* Exercise prompt *
Using the data below, print exactly the line with "You are a computer-use agent. The", the line with "The image size is (987, 651).", and every line between them, but none of the pictures.
======== Exercise inputs ========
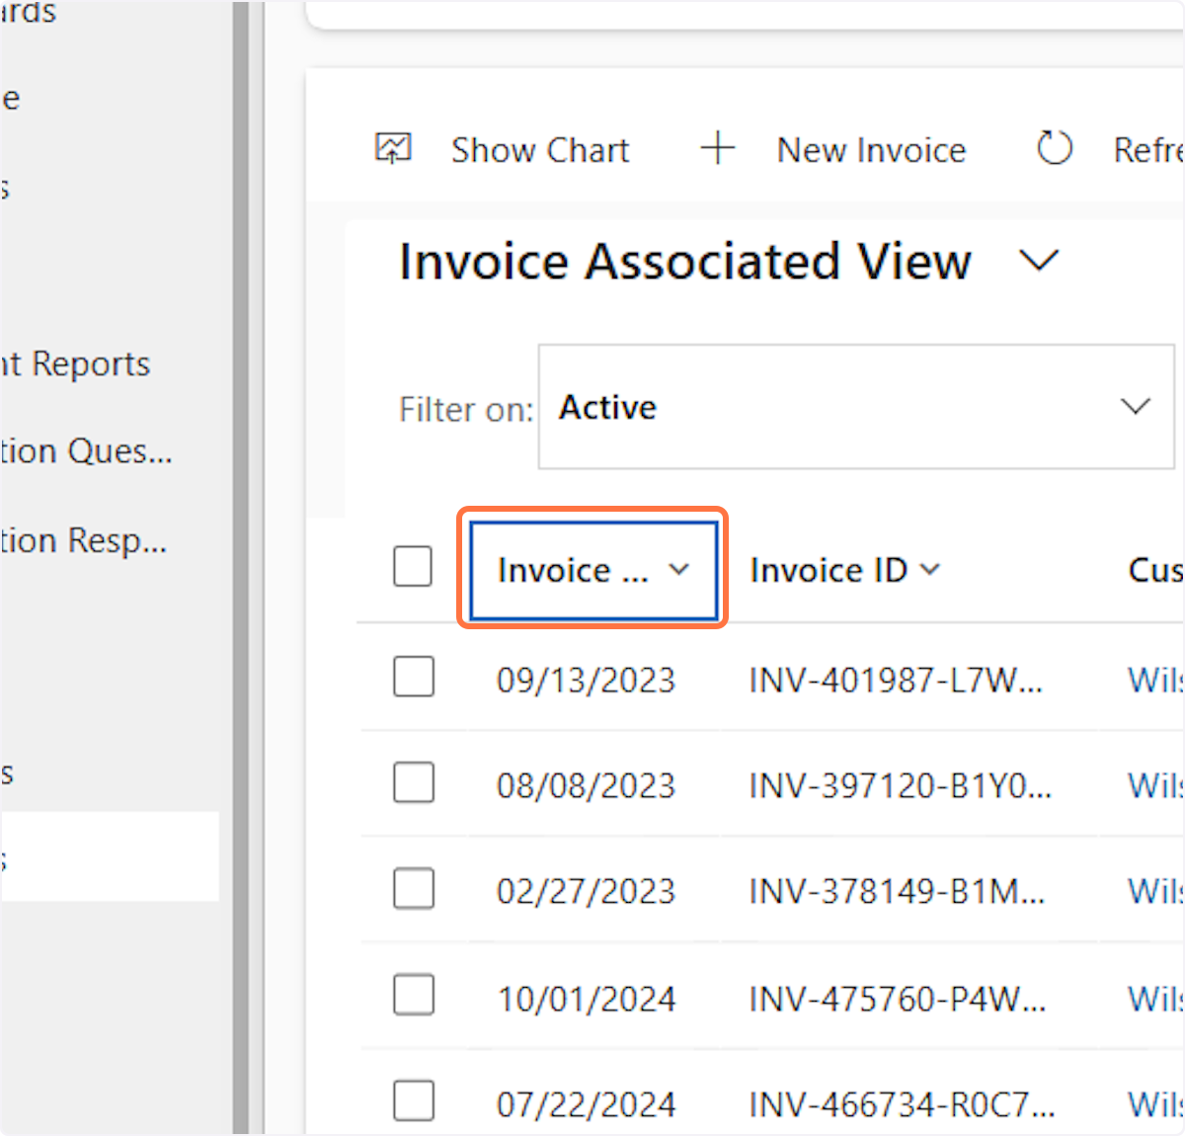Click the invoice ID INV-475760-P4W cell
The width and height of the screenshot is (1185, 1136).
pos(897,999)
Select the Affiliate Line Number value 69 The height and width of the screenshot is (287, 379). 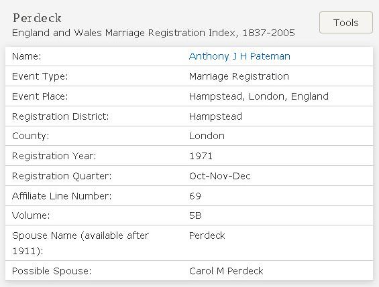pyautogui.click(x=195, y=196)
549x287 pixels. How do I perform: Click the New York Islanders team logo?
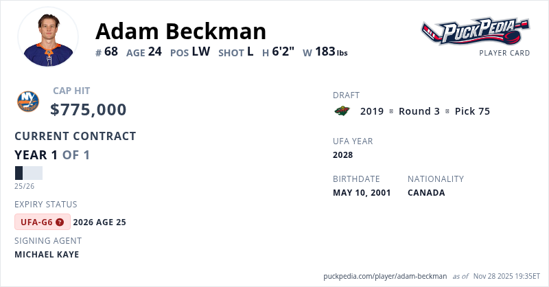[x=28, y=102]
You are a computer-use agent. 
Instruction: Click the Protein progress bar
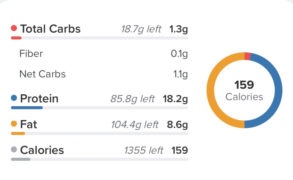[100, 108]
========
======== Exercise inputs ========
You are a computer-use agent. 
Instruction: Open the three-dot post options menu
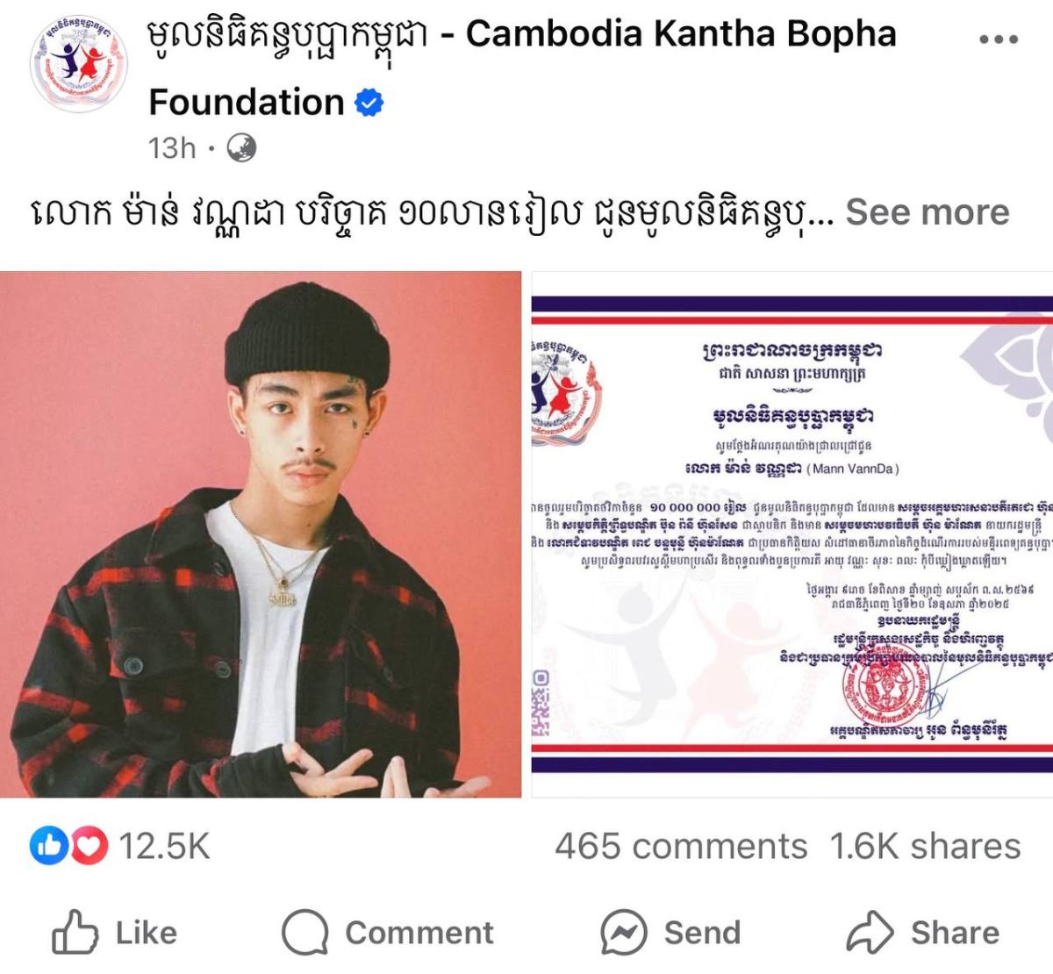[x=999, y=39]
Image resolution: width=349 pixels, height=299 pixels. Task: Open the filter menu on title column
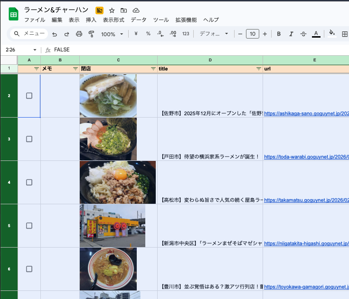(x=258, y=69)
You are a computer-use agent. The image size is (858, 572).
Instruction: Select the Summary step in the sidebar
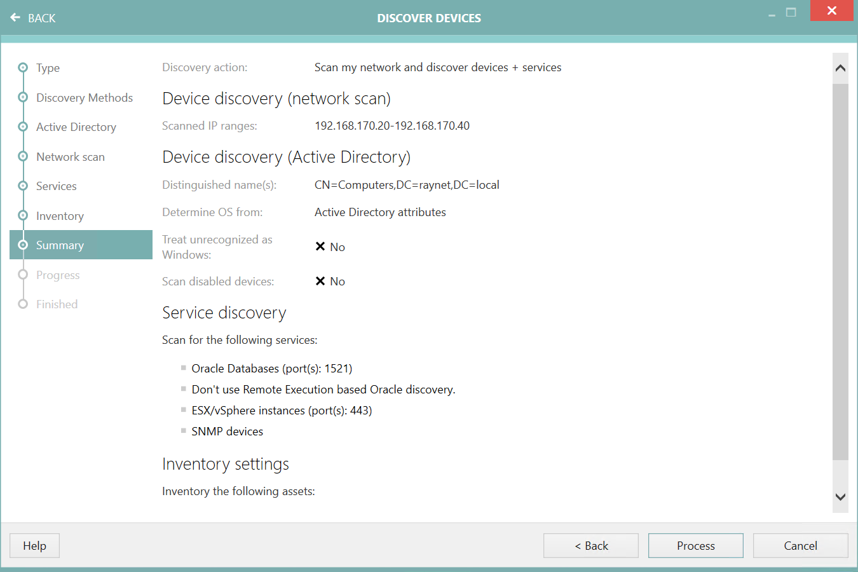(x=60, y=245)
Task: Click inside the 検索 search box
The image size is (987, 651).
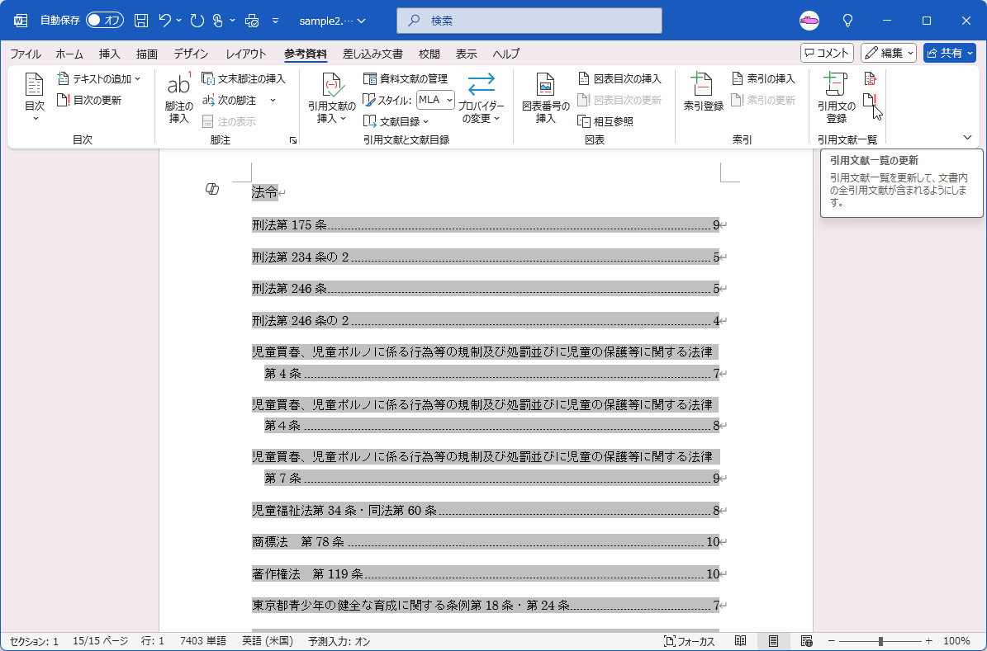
========
* Written response *
You are a computer-use agent. The image size is (858, 572).
Instruction: Select the Summary step in the sidebar
(x=60, y=245)
Task: Click inside the 検索 search box
The image size is (987, 651).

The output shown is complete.